As for what we want out of life, how do we know what we want until we actually have it? We may have a goal, but find that achieving it does not satisfy our thirst. Maybe that was the wrong goal. Maybe we have multiple competing and contradictory goals. Or maybe we just need a single worthy goal, one that is open-ended and provides us something to work toward, provides us meaningful and thereby satisfying work. But how do we find that goal? And even if we do, there are the inevitable ups and downs, twists and turns, detours and delays, so that the goal has to be powerful enough and meaningful enough to sustain us through all that. And there is the intrusion of necessity, of earning a living and fulfilling our many obligations, which seem to multiply as we go through life.

Running through the whole quest of finding ourselves is the inherent uncertainty and the doubt it engenders. Is this really, finally me? Is this what I really want? Is this my life's work?

The fear of being nothing drives much of the search for ourselves. When we start to look for ourselves, it can be because of some hidden intuition that, just maybe, we are not anything. So we look to fill that emptiness with things and with recognition from other people. If I acquire enough things and if people think I'm something, then certainly I must be something, even if I'm afraid to look inside myself, afraid to see that I am nothing.

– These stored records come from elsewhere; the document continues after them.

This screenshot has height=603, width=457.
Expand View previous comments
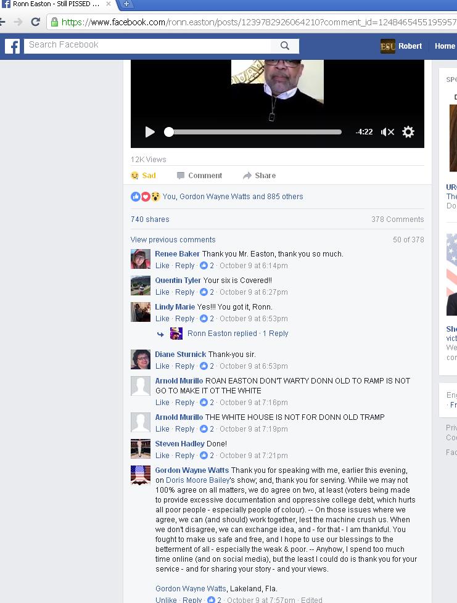173,240
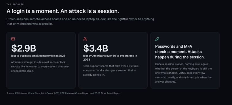Viewport: 232px width, 105px height.
Task: Click the FBI Internet Crime Complaint Center source line
Action: (x=64, y=93)
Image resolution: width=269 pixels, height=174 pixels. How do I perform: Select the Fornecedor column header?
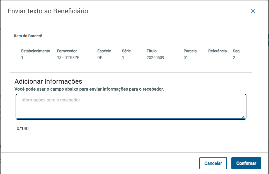(x=67, y=51)
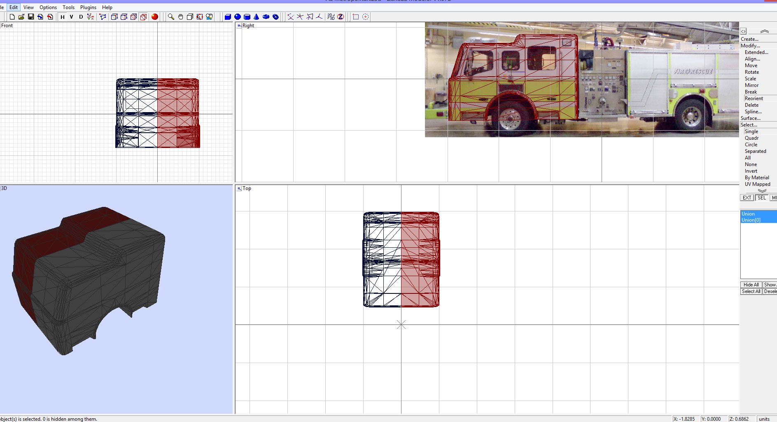Create a cone primitive from toolbar

click(x=257, y=17)
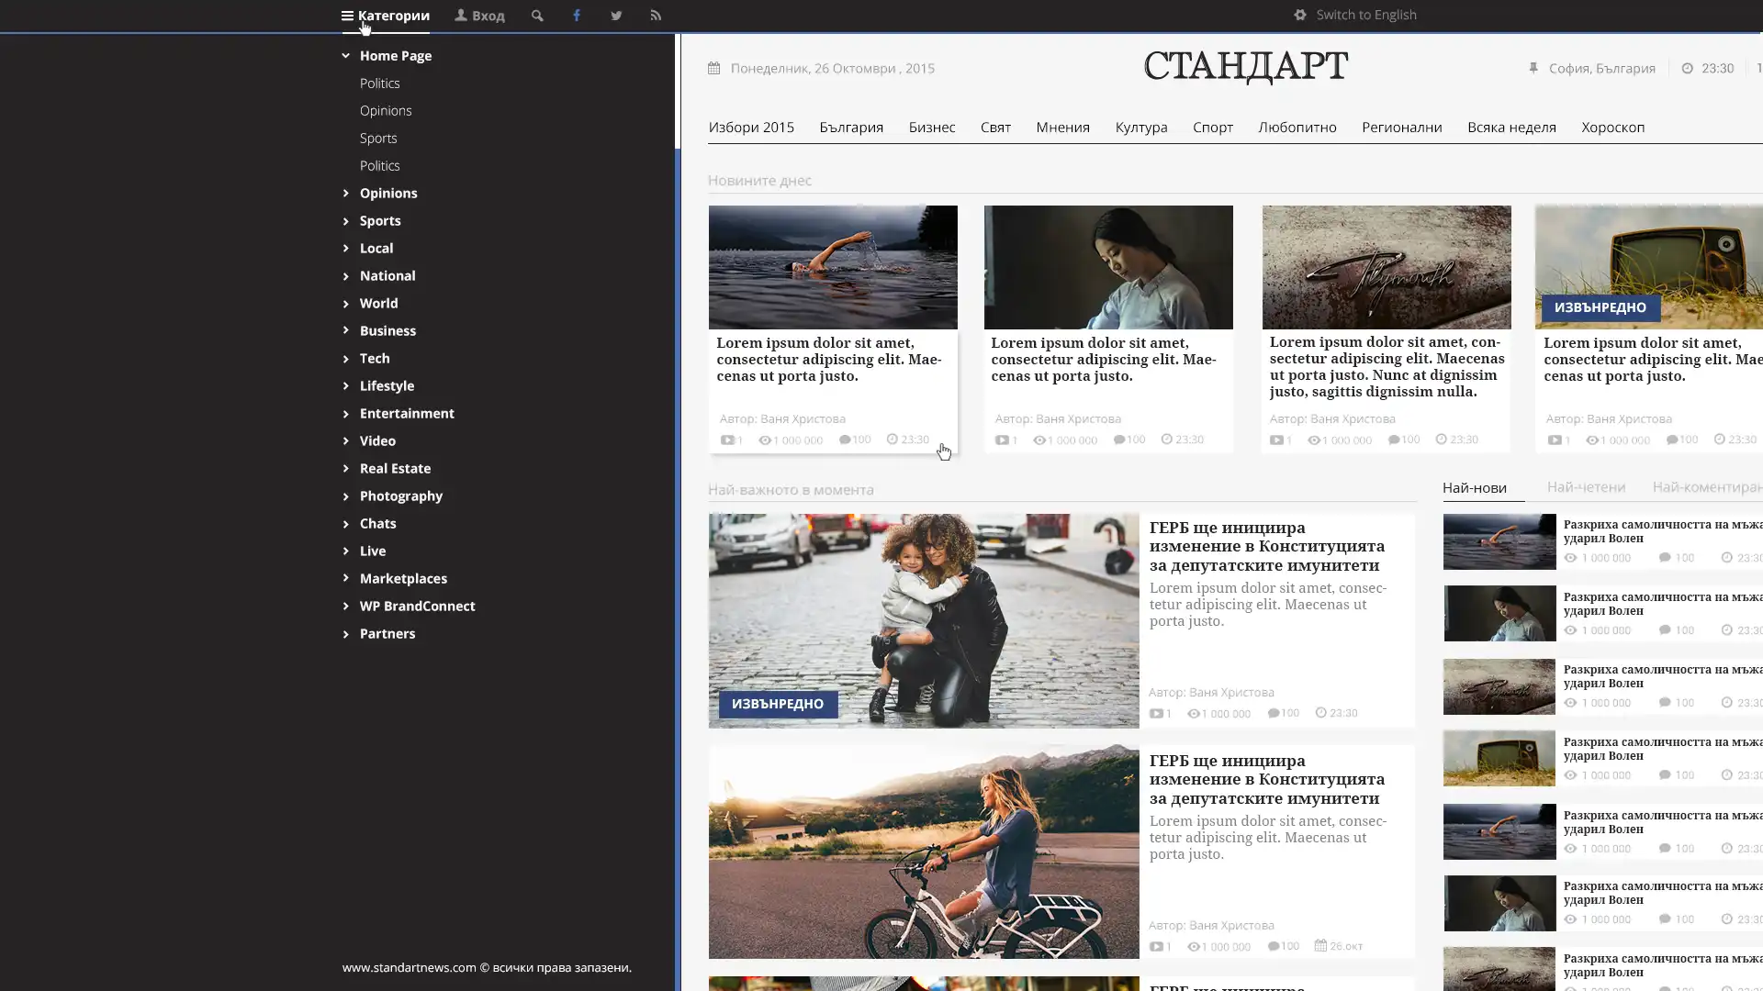Expand the Lifestyle section
Image resolution: width=1763 pixels, height=991 pixels.
[x=387, y=385]
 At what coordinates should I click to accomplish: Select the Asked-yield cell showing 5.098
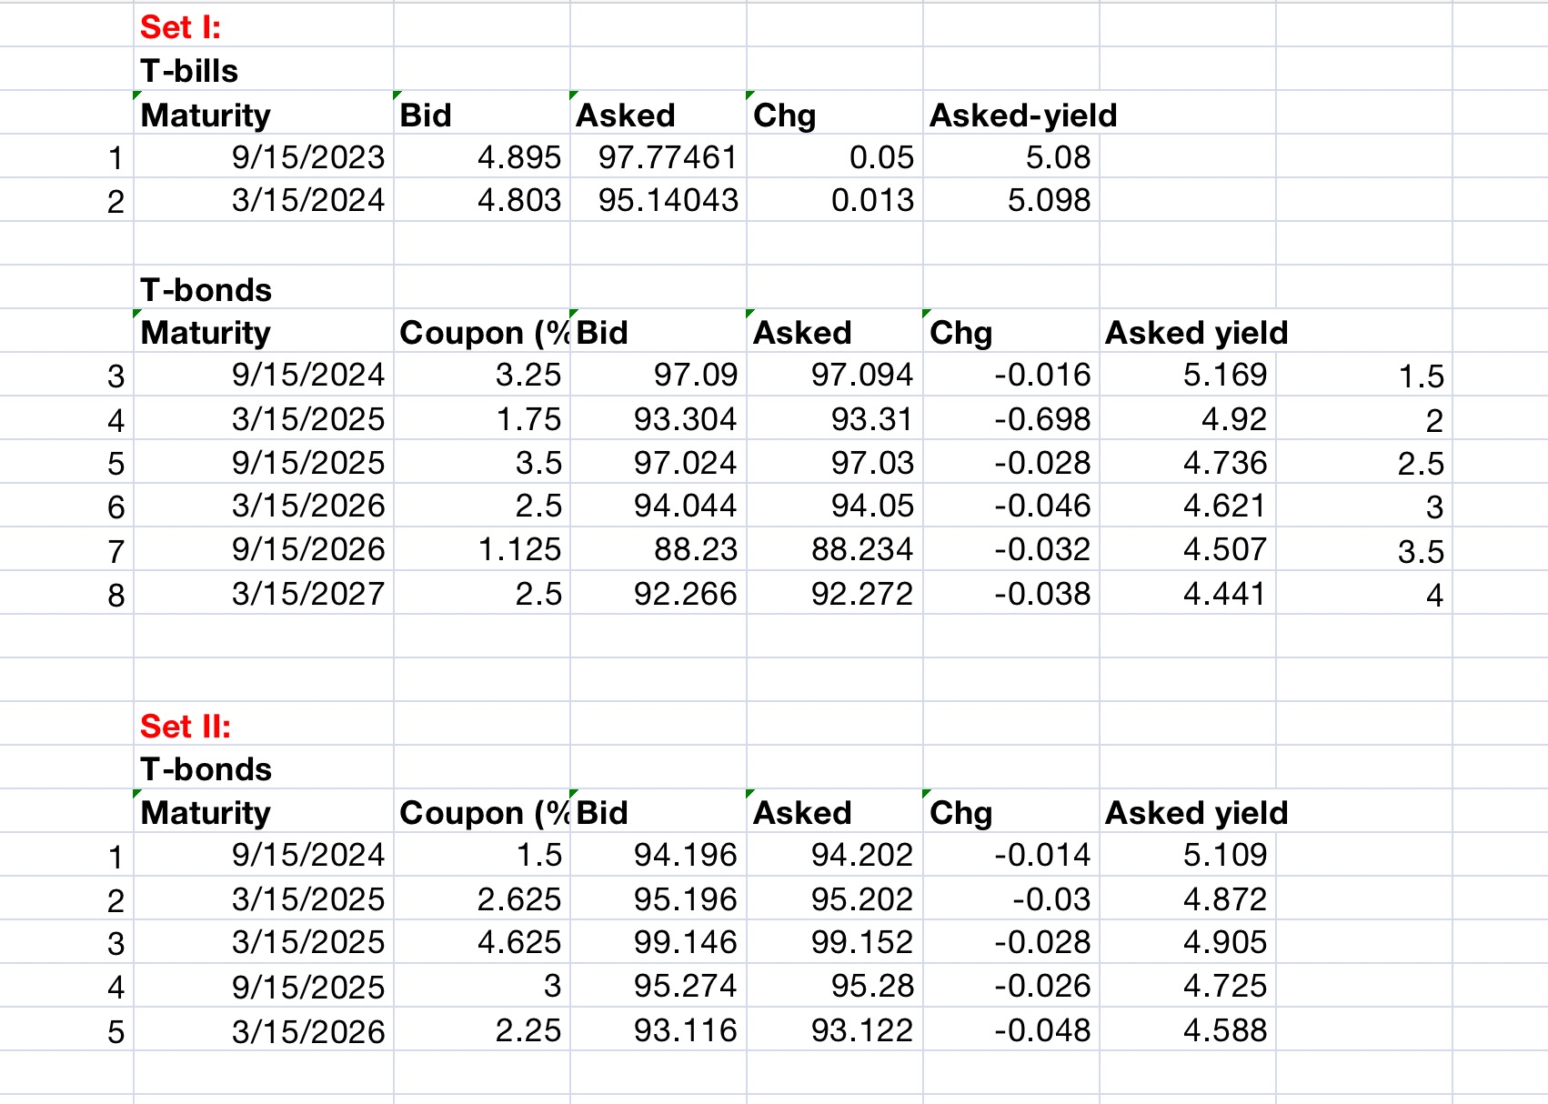pos(1010,200)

But that nothing turns out to be the overflowing source of everything. We find it in the silence, in the stillness behind our automatic thoughts and reactive emotions. There we can let go of all the competing, contradictory desires, let go, at least for those precious moments, of all our desires, let go of who we thought we were.

And we can just be. Free and whole. And there we find ourselves. Because even in that stillness, devoid of desire, we are. When every impulse, thought, emotion, and desire is gone, what is left is us. We see and we know that I am seeing; we know that I am here. We know that we are the one who occupies this stillness, who occupies our life, who lives our life, who sees what we see, says what we say, and does what we do.

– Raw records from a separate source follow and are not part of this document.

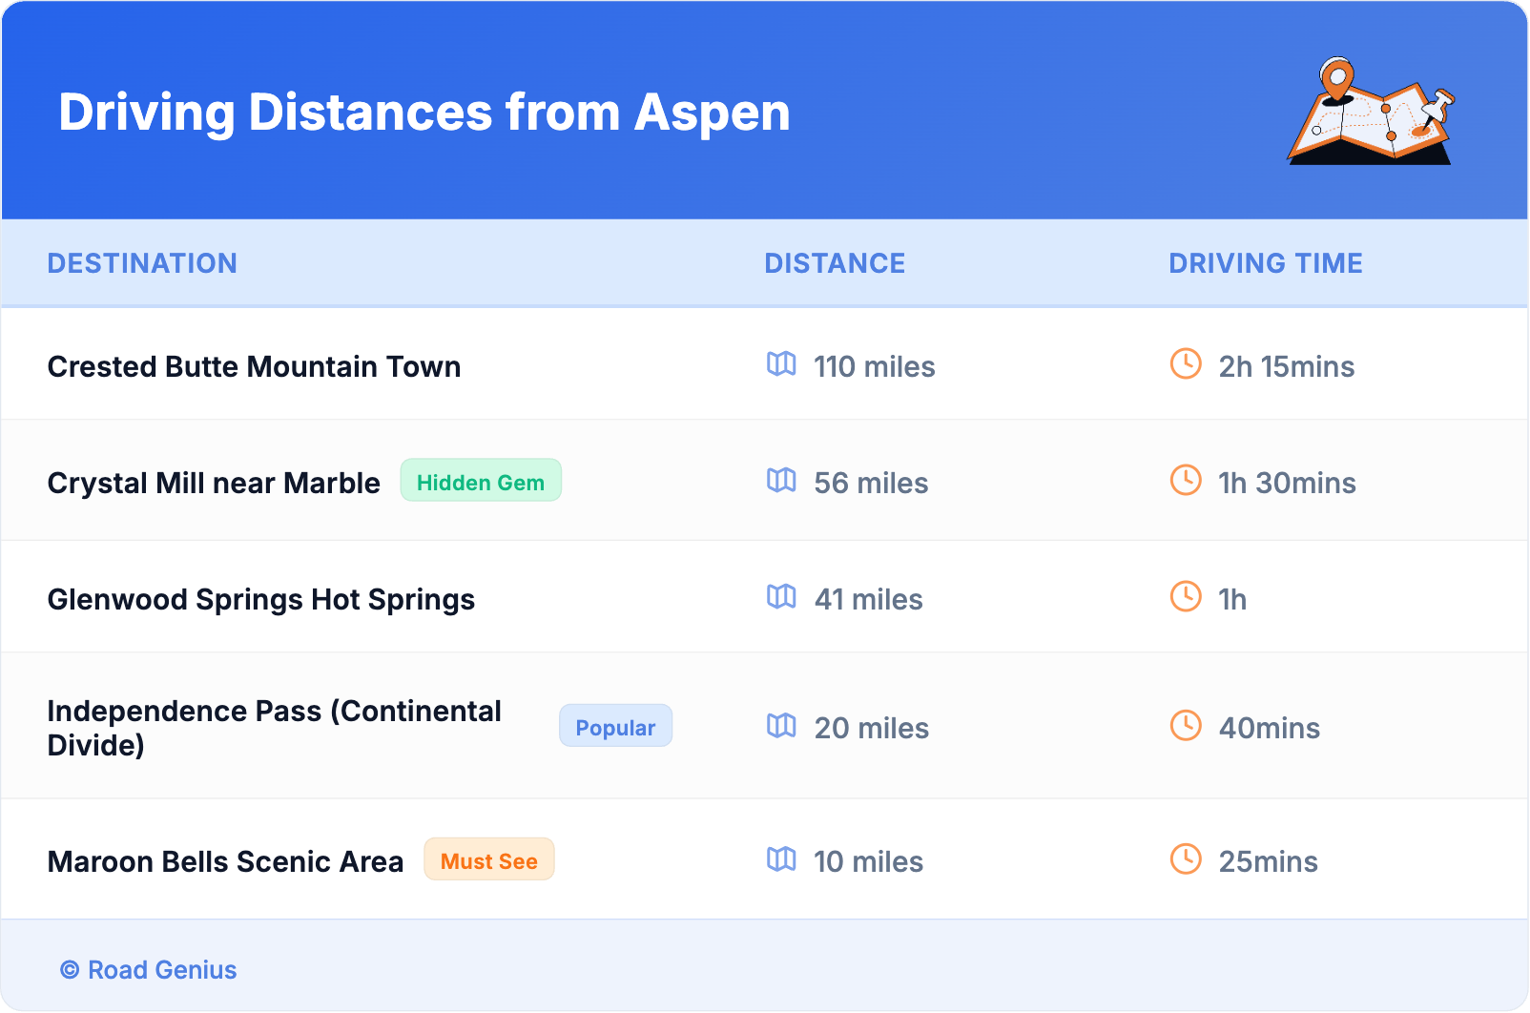Select the Hidden Gem badge
Image resolution: width=1530 pixels, height=1013 pixels.
pyautogui.click(x=481, y=481)
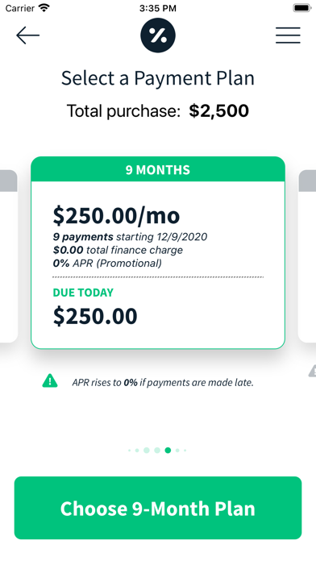
Task: Tap the next plan card on right
Action: 307,256
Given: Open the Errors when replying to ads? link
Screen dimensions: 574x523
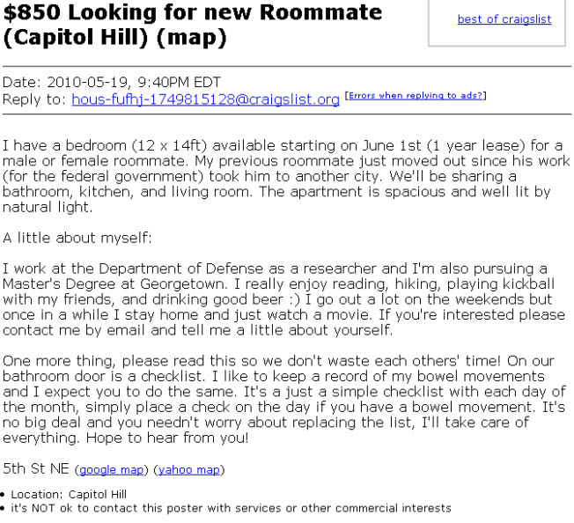Looking at the screenshot, I should 416,95.
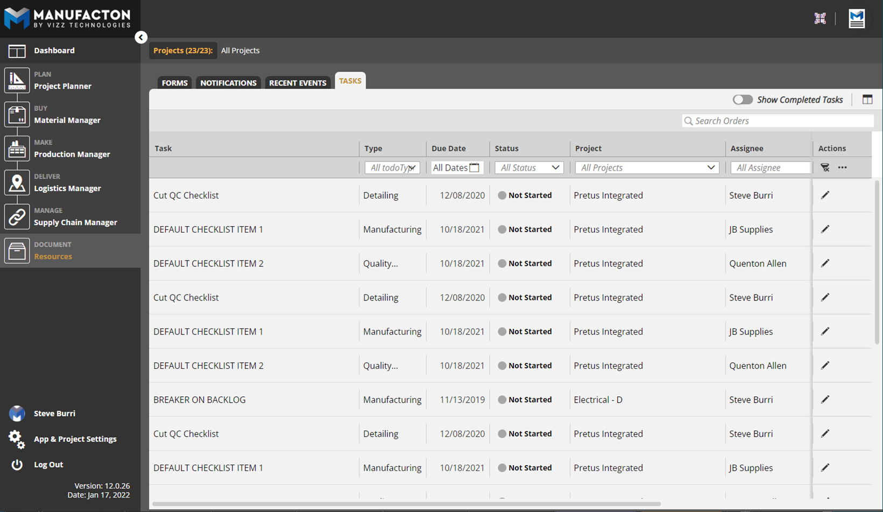Click the horizontal scrollbar below the table
This screenshot has height=512, width=883.
coord(406,504)
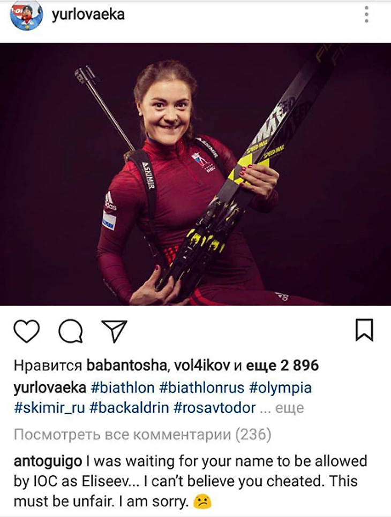This screenshot has width=391, height=517.
Task: Open the three-dot post options menu
Action: (366, 14)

This coming into ourselves, allows us to delve even deeper. By opening beyond ourselves, beyond the stillness, we open to that overflowing cornucopia of the spirit. Here nothing is lacking. The emptiness has become fullness. The part has become the whole.

What stands in the way of finding ourselves? Primarily, that we get sidetracked into believing we are something other than who we actually are: our body, our thoughts, our emotions, our ego, our habits, our skills, our resume, our job, our family role, our things, our money, etc.

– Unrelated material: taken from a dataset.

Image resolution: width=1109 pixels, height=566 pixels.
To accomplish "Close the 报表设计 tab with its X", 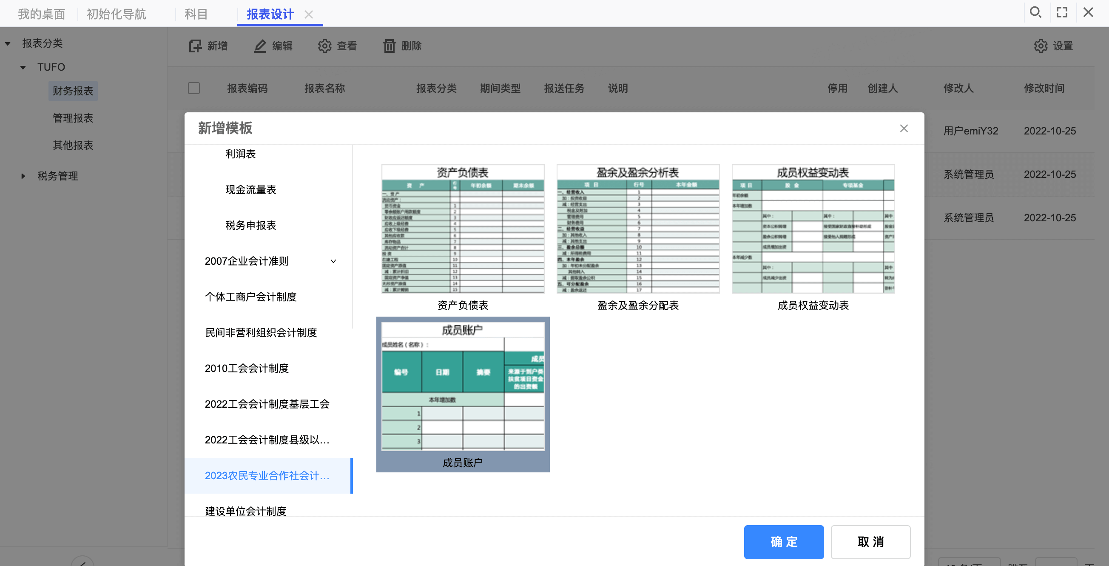I will coord(308,15).
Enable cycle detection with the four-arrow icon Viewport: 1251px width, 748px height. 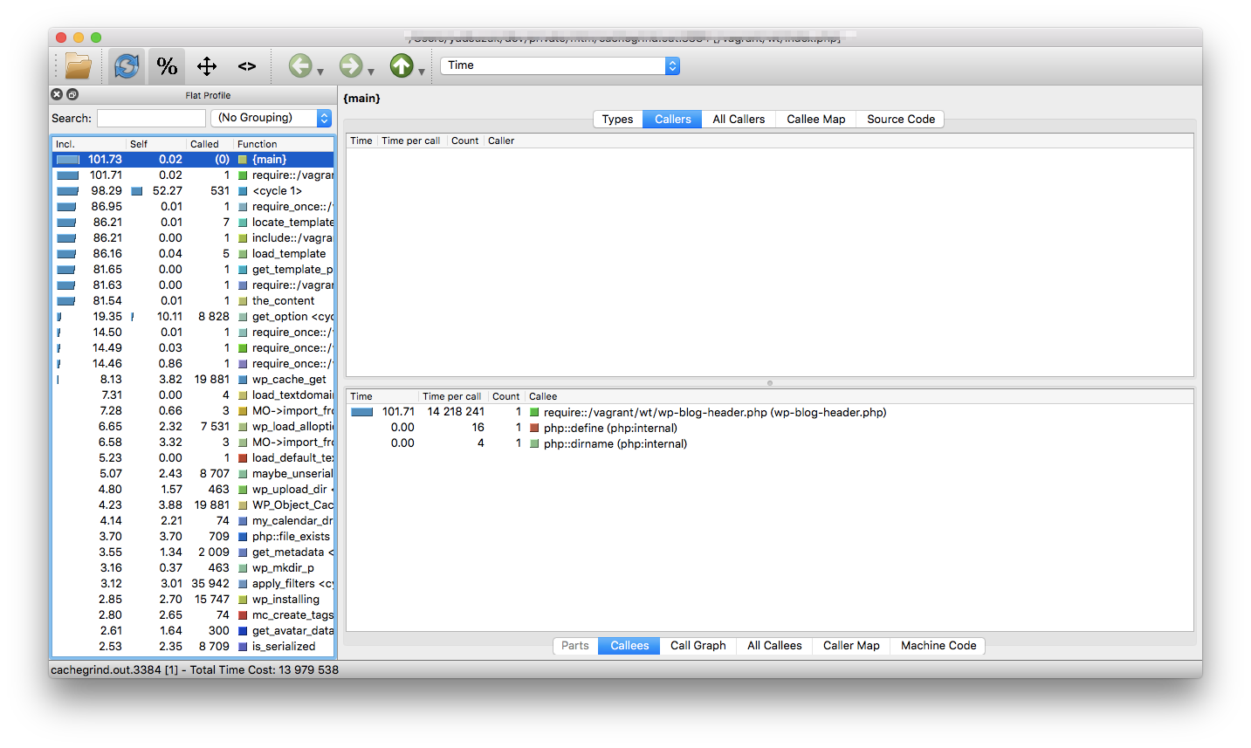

The I that we are is our will. The main difficulty we have in coming into our will is that it is not a thing. We cannot touch it or point to it. It is not a part or even all of our brain, or our body. It is who uses our brain and body. So it seems elusive and insubstantial, even invisible, because it does not belong to time, space, and materiality. Will has it own dimension orthogonal to time and space. Nevertheless, the more we work with and as our will, the more we come into it, and the more its immaterial substantiality becomes clear to us. This opens a whole new domain. It begins in understanding that intentional attention is will and in the practice of intentionally being our attention.

For this week, please practice being your attention and see whether and how that relates to who you really are, especially in your quieter moments.